The first option you have requires the annual purchase of “Extended Security Updates”. Extended Security Updates will cost 75% of the full license cost annually and also requires that the customer is on active software assurance, which is typically 25% of the license cost annually. So effectively, to receive Extended Security Updates you are paying for new SQL Server licenses annually for three years, or until you migrate off SQL Server 2008/2008 R2.

However, there is another second option. Microsoft has announced that if you move your SQL Server 2008 R2 instances to Azure, you will receive the Extended Security Updates at no additional charge.

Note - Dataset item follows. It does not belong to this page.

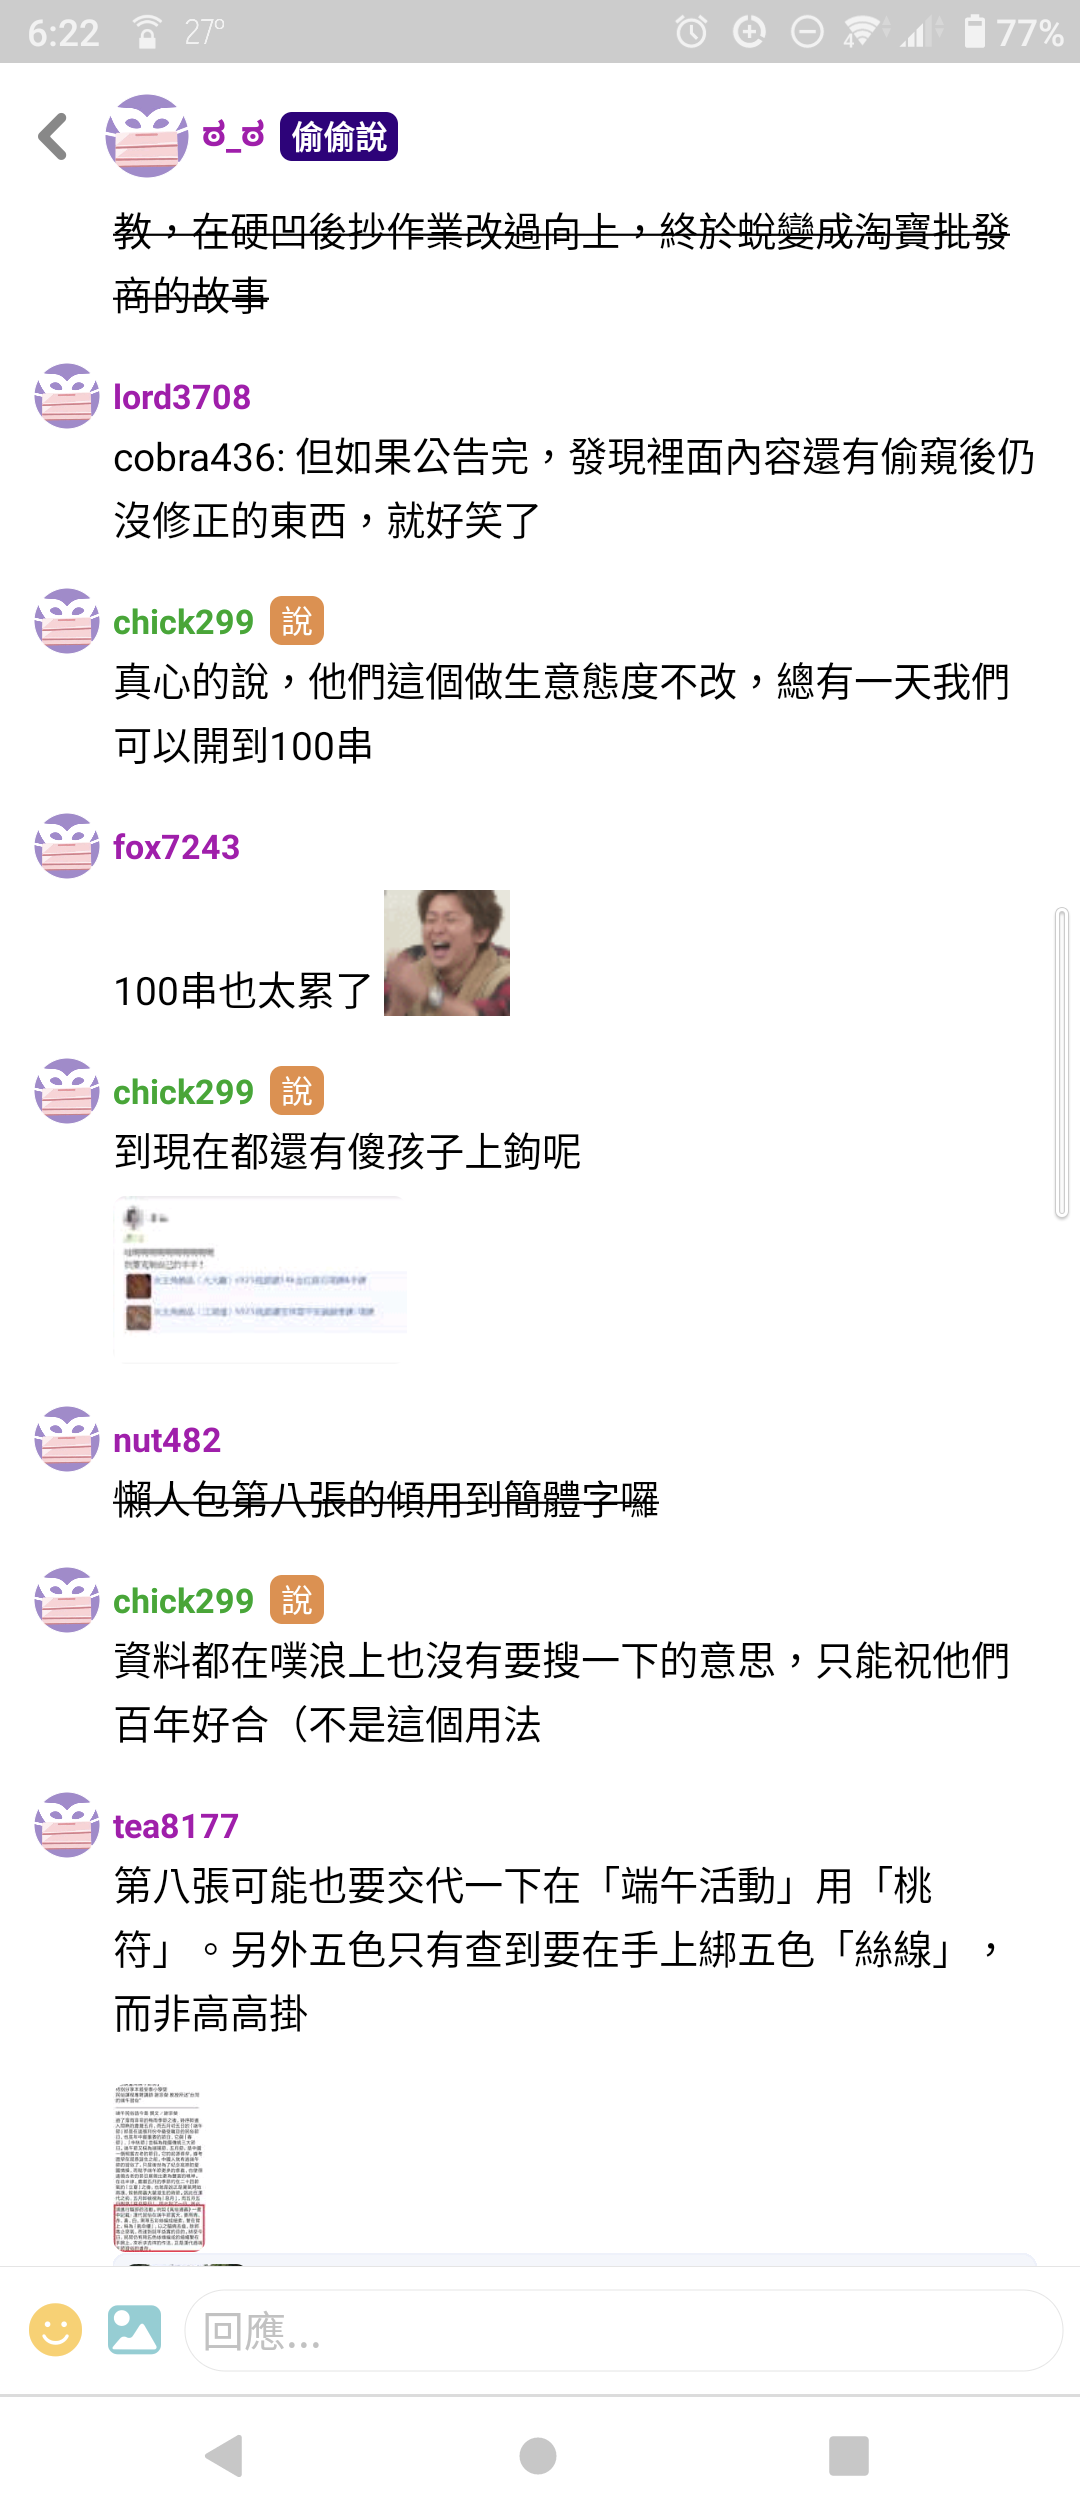Tap Android back navigation triangle
Image resolution: width=1080 pixels, height=2520 pixels.
[x=224, y=2456]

There is of course the hourly infrastructure charges you will incur in Azure, plus either the cost of pay as you go SQL Server instances or the Software Assurance charges if you want to bring your existing SQL licenses to Azure, but that cost includes the added benefit of running in a state of the art cloud environment which opens up opportunities for enhanced performance and HA/DR scenarios that you may not have had available on premise.

Azure offers many different options in terms of CPU, Memory and Storage configurations. If you are looking for a server or storage upgrade, or your existing on-premise infrastructure was reaching a refresh cycle, now is the perfect time to dip your feet into the Azure cloud and upgrade your performance and availability at the same time as extending the life of your SQL Server 2008/2008 R2 deployment.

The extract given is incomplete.